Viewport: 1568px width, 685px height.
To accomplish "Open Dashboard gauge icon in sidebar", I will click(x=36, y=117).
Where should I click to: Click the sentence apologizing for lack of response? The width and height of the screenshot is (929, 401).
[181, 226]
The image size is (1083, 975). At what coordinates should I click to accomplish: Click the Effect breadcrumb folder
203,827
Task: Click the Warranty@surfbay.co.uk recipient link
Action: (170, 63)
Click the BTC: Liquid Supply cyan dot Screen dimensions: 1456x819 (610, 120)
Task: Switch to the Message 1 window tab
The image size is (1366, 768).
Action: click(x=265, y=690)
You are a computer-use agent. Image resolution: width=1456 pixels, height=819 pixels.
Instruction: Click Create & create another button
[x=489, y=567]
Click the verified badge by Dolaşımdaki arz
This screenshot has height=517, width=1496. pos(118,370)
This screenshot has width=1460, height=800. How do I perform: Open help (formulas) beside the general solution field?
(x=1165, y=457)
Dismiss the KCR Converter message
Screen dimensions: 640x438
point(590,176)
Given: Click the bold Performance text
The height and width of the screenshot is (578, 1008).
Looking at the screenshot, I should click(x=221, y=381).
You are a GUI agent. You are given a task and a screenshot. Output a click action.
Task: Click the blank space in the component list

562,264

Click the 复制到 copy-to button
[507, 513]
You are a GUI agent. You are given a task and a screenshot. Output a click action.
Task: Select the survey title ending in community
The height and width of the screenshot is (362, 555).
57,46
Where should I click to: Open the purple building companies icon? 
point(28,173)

▬▬▬

◆ Directions: Write out every entry word for word.

◆ Exercise response:
Viewport: 1568px width, 685px height.
To accomplish "Open Dashboard gauge icon in sidebar", I will click(x=36, y=117).
Where should I click to: Click the sentence apologizing for lack of response? The width and height of the screenshot is (929, 401).
[181, 226]
The image size is (1083, 975). At what coordinates should I click to accomplish: Click the Effect breadcrumb folder
203,827
Task: Click the Warranty@surfbay.co.uk recipient link
Action: (170, 63)
Click the BTC: Liquid Supply cyan dot Screen dimensions: 1456x819 (610, 120)
Task: Switch to the Message 1 window tab
The image size is (1366, 768).
Action: click(x=265, y=690)
You are a computer-use agent. Image resolution: width=1456 pixels, height=819 pixels.
Instruction: Click Create & create another button
[x=489, y=567]
Click the verified badge by Dolaşımdaki arz
This screenshot has height=517, width=1496. pos(118,370)
This screenshot has width=1460, height=800. How do I perform: Open help (formulas) beside the general solution field?
(x=1165, y=457)
Dismiss the KCR Converter message
Screen dimensions: 640x438
point(590,176)
Given: Click the bold Performance text
The height and width of the screenshot is (578, 1008).
Looking at the screenshot, I should click(x=221, y=381).
You are a GUI agent. You are given a task and a screenshot. Output a click action.
Task: Click the blank space in the component list

562,264

Click the 复制到 copy-to button
[507, 513]
You are a GUI agent. You are given a task and a screenshot. Output a click action.
Task: Select the survey title ending in community
The height and width of the screenshot is (362, 555).
57,46
Where should I click to: Open the purple building companies icon? 
point(28,173)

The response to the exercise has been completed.